Saturday, October 9, 2021

Worker Ordering

 A question ("Ordering of resources for maximizing success") on Mathematics Stack Exchange asks how to model the problem of sequencing workers under some unusual assumptions. You have 32 workers and 16 tasks. Each worker $i$ has a probability $w_i$ for success on any task. The probabilities vary by worker but not by task. Successes and failures are also assumed to be independent, meaning that if worker $i$ succeeds on one task, their probability of succeeding on the next task is still $w_i$, and if they fail on a task, the probability worker $i+1$ succeeds is still $w_{i+1}$. Once a worker fails, that worker is no longer available for any subsequent tasks. The objective is to order the workers so as to maximize the probability that all tasks are completed.

Answers posted on Math Stack Exchange asserted that sorting the workers into either ascending or descending probability order would be best. The question actually asked about how to model the decision problem, and I could not think of a good way to turn it into a tractable optimization model. So I decided to run a few experiments (in R) computing various permutations, with the thought that I would eventually land on a heuristic approach.

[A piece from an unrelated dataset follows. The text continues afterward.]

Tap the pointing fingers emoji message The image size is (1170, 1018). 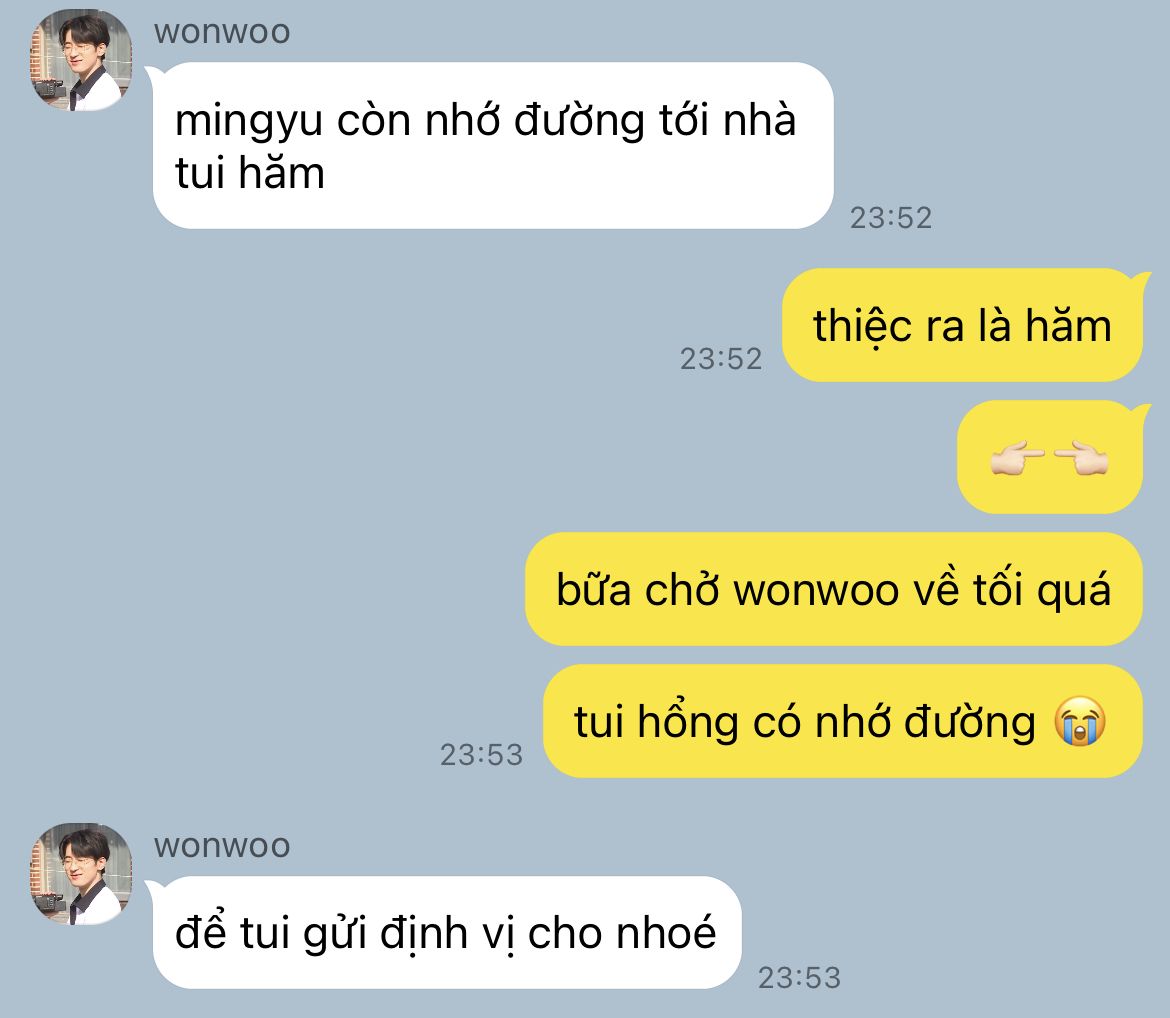point(1050,457)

To my surprise, in every experiment I ran all permutations resulted in the same success probability. In other words, the answer to "what is the best order?" is "any order you like". I wrote out the explicit formula for success with three workers and two tasks, thinking I might see why the order did not matter, but derived no insights from it. So I was pretty much flummoxed.

Eventually, a retroactively obvious answer dawned on me. Suppose we put the workers in an arbitrary order, pad the list of tasks with dummy tasks (so there are essentially infinitely many tasks, the first 16 of which are real), and turn the workers loose sequentially until the last worker fails. Let $n_i$ be the number of successes for worker $i$. (Remember, $i$ stops after their first failure.) Since each attempt is an independent observation of a Bernoulli distribution with parameter $w_i$, $n_i$ has a geometric distribution with parameter $1-w_i$. As it turns out, the specific distribution does not matter to us. What matters is that, given our infinite supply of dummy tasks, the variables $n_1, \dots, n_{32}$ are independent of each other. Since the real tasks are at the front of our task queue, the probability of overall success is just $$\mathrm{Pr}\left(\sum_{i=1}^{32}n_{i}\ge16\right),$$which depends only on the sum, not the order of summation. So it becomes obvious that any ordering of the workers (and thus of the $n_i$ variables) yields the same likelihood of success.


If you want to see my R computations, they are in a notebook you can download.